Game on for new retro arcade in Fort Worth's most playful neighborhood

Free Play Arlington, arcade, pinball
Free Play is pinging into Fort Worth. Facebook/Free Play Arlington

Bring on the ‘80s and Pac-Man Fever, because Free Play Arcade is opening a new location in Fort Worth's Near Southside. Set to debut in the fall, the arcade will occupy the former home of the Fairmount Music Hall, just off Magnolia Avenue at 1311 Lipscomb St.

“It is one of the best properties we’ve ever seen,” says Free Play president Corey Hyden, who scouted Fort Worth for two years before landing on just the right spot. “With our business model, putting more than 100 games in a location, no matter what we have to be in a pretty big spot. Big enough to support everything we wanted, but not something as big as a former Sears or Conn’s.”

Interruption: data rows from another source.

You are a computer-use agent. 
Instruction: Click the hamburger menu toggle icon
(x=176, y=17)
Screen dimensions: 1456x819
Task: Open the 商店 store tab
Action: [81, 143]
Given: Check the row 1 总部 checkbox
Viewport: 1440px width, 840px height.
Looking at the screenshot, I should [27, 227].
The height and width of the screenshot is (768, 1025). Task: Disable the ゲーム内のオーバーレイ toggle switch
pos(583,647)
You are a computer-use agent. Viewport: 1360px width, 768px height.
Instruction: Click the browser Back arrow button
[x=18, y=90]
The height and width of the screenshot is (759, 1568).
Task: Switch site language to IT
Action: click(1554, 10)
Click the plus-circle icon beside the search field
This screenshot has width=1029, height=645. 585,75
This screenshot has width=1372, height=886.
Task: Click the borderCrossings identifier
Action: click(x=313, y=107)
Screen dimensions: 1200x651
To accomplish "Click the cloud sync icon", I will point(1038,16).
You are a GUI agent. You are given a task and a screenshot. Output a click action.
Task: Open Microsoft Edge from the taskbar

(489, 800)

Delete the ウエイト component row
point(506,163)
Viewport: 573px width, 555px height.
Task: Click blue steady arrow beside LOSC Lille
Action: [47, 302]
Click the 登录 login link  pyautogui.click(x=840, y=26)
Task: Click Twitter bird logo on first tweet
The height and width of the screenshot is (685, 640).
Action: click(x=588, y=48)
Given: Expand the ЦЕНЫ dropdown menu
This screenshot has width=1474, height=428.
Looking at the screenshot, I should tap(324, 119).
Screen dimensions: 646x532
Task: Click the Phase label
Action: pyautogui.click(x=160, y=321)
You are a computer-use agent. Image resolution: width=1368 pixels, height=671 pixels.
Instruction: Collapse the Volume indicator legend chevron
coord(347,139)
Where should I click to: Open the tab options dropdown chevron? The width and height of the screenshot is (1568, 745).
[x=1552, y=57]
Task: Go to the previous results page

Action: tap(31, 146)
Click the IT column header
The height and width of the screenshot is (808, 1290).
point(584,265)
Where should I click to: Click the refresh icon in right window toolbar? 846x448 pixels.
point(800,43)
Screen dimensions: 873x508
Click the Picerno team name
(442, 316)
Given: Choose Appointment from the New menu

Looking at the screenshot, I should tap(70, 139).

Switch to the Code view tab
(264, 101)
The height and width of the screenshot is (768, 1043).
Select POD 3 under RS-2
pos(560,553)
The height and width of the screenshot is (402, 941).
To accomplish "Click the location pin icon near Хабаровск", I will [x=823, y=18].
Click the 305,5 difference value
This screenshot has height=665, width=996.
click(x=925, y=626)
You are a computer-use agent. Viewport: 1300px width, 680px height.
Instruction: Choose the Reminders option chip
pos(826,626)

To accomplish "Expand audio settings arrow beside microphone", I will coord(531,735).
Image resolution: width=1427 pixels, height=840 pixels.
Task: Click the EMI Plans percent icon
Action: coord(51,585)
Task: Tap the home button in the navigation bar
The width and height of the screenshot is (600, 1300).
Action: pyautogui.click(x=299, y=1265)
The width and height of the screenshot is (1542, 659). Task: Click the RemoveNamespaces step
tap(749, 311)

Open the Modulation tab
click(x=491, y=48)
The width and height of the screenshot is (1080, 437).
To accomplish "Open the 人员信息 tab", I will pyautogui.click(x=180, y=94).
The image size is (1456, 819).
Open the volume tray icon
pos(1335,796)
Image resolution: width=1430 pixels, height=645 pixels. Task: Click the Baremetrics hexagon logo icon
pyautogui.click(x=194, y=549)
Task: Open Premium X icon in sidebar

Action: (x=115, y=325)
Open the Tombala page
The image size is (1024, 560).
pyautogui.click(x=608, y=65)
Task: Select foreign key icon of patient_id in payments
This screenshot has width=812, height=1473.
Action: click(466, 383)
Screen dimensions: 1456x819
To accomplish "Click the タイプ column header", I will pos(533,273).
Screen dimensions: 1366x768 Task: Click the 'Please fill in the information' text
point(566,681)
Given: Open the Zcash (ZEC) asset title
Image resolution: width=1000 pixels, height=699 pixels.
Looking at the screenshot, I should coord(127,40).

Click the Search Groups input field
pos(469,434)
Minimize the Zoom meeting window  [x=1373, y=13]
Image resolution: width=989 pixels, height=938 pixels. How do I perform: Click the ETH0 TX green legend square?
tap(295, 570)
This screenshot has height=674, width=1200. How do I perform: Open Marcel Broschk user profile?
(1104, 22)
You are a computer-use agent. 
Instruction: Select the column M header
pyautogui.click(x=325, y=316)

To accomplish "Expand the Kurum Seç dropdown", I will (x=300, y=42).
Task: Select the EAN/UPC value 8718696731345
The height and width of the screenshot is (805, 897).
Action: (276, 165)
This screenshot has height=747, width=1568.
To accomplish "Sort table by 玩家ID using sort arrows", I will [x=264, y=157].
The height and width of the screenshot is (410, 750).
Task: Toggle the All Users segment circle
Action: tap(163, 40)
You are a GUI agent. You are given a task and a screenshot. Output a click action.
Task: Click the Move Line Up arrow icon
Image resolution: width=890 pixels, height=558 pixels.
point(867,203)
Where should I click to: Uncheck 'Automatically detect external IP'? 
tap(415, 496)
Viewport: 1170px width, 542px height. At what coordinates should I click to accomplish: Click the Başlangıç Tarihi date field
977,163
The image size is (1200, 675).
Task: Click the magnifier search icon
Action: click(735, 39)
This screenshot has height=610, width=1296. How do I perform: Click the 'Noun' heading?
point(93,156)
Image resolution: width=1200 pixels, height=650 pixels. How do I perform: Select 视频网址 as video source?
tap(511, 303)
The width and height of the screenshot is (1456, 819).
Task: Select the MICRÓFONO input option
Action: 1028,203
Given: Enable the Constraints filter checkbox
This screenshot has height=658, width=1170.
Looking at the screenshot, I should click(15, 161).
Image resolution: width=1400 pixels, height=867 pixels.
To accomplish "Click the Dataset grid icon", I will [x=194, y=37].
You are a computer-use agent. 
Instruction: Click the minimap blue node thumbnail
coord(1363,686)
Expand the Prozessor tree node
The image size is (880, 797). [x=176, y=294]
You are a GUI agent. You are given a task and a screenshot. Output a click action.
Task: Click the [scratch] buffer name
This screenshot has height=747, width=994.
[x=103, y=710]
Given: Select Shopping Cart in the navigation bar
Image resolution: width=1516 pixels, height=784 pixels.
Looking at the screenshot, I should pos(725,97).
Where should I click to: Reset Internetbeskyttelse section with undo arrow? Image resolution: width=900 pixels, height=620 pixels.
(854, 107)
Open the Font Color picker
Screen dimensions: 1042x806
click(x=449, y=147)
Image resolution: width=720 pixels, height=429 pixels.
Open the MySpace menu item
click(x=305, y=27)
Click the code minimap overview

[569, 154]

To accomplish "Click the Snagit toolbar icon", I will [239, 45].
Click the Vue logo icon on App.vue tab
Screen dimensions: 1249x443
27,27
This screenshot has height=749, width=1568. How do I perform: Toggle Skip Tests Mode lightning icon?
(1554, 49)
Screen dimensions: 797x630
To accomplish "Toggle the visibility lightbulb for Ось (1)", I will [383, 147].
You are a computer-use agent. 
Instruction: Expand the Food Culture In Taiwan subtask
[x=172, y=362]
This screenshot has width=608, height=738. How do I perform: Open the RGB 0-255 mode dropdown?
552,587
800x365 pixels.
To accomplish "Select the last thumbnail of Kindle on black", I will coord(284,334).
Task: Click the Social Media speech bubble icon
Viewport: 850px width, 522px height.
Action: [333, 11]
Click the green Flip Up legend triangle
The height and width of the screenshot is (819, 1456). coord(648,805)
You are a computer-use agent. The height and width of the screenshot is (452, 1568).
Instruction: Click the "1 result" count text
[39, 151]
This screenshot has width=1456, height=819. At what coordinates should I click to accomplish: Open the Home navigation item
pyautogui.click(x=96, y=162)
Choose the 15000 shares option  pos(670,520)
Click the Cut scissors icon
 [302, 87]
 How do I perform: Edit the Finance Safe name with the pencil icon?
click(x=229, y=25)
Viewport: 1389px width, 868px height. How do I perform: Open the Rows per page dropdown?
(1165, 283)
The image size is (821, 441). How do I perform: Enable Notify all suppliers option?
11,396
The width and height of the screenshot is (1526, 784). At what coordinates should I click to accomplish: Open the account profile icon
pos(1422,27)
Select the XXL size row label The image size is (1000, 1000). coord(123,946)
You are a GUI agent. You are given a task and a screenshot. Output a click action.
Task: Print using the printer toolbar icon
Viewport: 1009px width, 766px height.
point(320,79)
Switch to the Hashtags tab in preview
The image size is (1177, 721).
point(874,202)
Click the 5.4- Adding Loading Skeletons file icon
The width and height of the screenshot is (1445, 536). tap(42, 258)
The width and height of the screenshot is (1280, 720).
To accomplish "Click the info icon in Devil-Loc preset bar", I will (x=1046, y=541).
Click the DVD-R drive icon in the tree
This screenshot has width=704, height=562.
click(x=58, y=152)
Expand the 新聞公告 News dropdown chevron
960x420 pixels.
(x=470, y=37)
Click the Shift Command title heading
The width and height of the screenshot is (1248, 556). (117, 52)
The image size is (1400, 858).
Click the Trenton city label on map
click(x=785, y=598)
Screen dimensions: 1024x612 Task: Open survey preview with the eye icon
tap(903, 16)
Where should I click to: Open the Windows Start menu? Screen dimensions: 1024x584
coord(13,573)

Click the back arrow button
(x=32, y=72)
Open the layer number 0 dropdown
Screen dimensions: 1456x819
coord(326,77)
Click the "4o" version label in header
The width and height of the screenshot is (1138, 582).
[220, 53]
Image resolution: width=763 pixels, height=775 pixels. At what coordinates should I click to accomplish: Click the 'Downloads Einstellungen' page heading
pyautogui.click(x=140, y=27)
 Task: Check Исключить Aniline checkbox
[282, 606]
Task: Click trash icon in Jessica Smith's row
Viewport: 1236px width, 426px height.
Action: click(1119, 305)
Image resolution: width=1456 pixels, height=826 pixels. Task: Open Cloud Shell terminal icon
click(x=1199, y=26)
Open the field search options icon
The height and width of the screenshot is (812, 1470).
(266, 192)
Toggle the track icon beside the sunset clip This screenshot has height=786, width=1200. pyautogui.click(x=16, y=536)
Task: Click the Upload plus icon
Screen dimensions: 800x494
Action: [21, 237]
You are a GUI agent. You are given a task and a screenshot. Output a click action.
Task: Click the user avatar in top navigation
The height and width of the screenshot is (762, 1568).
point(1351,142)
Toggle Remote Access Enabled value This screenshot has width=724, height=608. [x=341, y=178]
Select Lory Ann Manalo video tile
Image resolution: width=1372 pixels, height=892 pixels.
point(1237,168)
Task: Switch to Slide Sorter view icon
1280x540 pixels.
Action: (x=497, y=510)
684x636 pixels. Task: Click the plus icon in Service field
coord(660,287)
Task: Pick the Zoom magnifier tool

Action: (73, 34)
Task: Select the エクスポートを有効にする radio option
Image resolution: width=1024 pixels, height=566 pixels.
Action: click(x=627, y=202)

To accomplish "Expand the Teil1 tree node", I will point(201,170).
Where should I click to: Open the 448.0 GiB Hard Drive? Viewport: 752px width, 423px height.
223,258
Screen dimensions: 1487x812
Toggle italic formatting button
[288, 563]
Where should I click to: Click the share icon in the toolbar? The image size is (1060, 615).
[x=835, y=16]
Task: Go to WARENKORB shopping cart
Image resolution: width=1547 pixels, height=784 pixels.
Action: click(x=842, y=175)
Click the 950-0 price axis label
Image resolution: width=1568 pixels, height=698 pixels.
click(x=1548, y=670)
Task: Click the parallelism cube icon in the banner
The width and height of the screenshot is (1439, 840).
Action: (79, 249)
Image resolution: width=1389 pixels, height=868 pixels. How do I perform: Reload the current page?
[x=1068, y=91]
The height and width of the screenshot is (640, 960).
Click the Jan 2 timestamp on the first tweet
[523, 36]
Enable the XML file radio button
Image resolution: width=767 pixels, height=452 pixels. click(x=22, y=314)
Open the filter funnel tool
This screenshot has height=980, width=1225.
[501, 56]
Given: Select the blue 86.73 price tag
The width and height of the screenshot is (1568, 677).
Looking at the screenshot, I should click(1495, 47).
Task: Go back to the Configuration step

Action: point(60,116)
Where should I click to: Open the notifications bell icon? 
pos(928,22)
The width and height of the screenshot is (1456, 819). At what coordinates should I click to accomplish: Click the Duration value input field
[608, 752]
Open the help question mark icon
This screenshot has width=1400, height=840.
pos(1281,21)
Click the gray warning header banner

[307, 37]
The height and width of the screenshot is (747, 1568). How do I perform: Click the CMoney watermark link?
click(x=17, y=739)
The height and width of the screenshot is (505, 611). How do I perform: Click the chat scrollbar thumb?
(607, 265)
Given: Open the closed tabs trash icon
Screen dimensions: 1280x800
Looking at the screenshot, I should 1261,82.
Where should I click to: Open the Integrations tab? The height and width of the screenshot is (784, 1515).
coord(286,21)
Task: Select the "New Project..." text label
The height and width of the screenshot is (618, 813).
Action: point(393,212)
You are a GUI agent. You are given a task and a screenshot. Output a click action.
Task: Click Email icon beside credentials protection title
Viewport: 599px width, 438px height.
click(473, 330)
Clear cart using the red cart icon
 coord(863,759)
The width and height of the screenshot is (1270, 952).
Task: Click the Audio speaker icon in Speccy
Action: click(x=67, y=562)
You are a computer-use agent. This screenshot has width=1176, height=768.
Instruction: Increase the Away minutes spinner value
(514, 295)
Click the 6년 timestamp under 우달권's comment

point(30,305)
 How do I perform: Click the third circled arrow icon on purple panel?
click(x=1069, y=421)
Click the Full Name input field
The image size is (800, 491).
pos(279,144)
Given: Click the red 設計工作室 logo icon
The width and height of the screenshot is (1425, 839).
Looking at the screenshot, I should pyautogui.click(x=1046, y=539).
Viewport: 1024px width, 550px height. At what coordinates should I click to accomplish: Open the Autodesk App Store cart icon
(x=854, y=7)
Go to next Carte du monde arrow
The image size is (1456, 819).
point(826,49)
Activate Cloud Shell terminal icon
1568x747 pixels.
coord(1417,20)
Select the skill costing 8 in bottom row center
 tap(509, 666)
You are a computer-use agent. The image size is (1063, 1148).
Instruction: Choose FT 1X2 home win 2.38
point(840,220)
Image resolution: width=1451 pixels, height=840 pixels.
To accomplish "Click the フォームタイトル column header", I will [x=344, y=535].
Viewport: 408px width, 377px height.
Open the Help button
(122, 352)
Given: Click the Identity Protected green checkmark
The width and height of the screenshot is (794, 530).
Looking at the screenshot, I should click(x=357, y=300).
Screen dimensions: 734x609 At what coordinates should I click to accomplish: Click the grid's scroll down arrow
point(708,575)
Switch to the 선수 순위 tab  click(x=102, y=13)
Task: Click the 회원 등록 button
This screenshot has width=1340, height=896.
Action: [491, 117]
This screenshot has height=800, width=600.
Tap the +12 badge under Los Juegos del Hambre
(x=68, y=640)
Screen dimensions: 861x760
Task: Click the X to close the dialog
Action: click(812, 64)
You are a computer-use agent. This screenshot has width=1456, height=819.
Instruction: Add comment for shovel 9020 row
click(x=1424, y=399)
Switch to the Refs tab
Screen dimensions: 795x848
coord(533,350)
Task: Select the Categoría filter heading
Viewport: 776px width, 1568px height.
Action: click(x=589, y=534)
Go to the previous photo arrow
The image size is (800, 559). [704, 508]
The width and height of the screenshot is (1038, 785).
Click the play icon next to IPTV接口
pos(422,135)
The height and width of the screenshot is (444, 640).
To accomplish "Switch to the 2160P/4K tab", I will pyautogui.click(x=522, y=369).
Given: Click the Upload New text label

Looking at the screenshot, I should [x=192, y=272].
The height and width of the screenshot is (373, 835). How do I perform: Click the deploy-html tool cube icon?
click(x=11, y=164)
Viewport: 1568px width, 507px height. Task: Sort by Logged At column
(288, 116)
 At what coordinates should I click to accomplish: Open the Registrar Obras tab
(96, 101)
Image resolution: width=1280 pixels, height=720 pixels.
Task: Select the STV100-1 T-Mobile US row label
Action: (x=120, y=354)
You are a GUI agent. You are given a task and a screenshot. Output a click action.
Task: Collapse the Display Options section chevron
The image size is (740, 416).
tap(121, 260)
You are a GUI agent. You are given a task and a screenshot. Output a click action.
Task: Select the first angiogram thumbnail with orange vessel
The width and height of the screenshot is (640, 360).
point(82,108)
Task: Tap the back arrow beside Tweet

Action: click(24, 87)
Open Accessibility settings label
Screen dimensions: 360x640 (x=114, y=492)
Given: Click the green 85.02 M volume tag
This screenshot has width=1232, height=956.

Joining locations in Richardson, Arlington, and Denton, Free Play Fort Worth will follow the formula of its progenitors, with customers paying $10 (plus tax) for unlimited free play on all its arcade games and pinball machines (which are typically coin-operated). Craft beers, pressed sandwiches, street tacos, and other goodies will be available for purchase.

With such an agreeable business model, you’d think that any town would be eager for Free Play to set up shop, but that’s not always the case, thanks to crusty old city codes and outdated thinking on the part of certain city officials, the owners say.

“We’re an arcade that serves alcohol,” Hyden says. “If you look at the laws that are on the books from the ’70s and ’80s, you’ll see that everyone was nervous these newfangled arcades were going to have gambling machines. Back in 1978 [the year 'Space Invaders' debuted, revolutionizing the industry], an arcade was a concerning thing for most neighborhoods, so all the municipalities passed scary laws. And then, of course, we combine alcohol with it.”

Once Hyden explains the philosophy behind Free Play, city officials tend to warm up to the idea, especially if backed by a development district such as Near Southside, he says.

“When we go into most major areas, people get concerned, not sure what we’re doing, so we just explain that we are Pac-Man and beer, that’s our core model,” Hyden says. “All we really want is to have you playing a cool game and drinking a cold beer. These special development areas really help. Instead of just us telling the city how cool we are, it’s us plus the committee from the development district saying they really want us in there.”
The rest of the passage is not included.